(Collected data entries)
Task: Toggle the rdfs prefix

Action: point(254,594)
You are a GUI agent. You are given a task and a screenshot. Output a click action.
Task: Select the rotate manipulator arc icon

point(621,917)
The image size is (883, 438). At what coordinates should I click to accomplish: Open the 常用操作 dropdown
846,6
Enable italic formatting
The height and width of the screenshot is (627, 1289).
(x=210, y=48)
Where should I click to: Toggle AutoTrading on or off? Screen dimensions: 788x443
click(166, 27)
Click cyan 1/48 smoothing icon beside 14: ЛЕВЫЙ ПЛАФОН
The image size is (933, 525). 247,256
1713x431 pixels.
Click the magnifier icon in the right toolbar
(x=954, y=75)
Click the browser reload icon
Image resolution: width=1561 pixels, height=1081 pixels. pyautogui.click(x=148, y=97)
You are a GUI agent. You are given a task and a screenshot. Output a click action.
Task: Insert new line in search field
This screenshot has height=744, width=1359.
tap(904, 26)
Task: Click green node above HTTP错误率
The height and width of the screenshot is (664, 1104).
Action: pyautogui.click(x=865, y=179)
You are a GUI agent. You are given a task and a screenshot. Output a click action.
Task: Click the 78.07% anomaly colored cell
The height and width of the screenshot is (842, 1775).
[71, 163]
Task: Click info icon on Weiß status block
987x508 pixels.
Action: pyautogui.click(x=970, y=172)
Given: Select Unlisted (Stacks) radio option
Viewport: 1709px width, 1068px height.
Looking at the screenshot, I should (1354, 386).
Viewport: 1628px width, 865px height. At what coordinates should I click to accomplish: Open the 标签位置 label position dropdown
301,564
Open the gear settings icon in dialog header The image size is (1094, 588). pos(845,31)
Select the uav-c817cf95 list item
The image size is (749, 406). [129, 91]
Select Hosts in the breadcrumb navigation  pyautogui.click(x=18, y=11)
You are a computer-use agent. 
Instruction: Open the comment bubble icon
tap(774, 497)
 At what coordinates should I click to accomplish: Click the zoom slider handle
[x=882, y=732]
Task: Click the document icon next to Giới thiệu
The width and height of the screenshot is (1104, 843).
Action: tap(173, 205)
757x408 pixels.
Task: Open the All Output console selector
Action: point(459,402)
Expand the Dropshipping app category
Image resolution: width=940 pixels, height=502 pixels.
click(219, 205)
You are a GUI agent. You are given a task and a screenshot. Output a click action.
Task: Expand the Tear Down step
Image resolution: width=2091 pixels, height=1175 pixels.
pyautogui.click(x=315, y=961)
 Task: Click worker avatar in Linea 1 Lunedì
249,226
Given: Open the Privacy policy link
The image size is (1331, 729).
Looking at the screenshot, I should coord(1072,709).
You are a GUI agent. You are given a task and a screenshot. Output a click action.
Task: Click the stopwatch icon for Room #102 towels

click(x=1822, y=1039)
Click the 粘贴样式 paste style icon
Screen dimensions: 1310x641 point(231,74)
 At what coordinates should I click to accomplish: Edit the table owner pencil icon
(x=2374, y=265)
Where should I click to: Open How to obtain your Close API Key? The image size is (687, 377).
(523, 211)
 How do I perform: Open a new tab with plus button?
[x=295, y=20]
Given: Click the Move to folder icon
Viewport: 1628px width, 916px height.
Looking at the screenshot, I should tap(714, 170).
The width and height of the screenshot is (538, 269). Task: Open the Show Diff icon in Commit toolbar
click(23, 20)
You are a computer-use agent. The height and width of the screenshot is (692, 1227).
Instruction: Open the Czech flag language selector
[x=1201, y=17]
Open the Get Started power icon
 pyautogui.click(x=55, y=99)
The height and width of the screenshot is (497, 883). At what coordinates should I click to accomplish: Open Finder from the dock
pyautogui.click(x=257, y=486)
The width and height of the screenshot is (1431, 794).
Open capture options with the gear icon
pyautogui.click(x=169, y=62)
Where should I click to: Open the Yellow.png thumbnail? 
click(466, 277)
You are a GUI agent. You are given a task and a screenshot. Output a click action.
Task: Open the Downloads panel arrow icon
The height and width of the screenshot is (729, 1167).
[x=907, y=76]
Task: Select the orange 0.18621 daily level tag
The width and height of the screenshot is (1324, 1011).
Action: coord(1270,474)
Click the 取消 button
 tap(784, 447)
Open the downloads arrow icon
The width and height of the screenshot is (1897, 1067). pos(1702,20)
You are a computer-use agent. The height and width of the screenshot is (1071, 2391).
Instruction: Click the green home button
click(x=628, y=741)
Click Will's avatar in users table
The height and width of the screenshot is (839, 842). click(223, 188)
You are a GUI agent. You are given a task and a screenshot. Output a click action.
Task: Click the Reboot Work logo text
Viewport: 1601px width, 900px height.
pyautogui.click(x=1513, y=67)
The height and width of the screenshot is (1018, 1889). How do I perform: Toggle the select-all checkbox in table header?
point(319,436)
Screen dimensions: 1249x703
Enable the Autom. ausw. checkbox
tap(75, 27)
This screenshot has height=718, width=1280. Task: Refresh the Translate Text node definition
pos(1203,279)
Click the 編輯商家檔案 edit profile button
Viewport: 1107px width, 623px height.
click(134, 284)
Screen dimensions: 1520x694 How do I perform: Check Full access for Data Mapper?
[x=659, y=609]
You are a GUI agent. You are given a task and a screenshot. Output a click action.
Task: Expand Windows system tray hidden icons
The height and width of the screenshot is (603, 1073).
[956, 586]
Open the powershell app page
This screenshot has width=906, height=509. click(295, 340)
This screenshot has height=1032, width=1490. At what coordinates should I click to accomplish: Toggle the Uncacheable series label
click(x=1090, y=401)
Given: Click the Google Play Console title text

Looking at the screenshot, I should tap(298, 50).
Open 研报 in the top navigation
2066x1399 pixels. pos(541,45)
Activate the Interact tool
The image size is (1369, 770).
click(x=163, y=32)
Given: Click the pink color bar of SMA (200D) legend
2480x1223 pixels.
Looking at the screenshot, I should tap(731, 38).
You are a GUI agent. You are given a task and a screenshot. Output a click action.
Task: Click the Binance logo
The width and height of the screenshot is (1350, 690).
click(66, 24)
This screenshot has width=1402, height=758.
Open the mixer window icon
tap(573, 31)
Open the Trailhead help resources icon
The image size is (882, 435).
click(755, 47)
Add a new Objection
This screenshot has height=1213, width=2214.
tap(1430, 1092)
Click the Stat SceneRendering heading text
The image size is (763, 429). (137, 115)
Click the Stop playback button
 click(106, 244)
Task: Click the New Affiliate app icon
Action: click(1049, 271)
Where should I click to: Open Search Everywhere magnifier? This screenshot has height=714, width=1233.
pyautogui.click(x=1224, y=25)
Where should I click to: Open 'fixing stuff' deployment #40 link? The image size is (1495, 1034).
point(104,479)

** Exercise directions **
Whichever lines of the records above hold the word "computer" should all be copied out.

** Response below **
You are a computer-use agent. 
You are a computer-use agent. The height and width of the screenshot is (692, 1227).
You are a computer-use agent. The height and width of the screenshot is (1071, 2391).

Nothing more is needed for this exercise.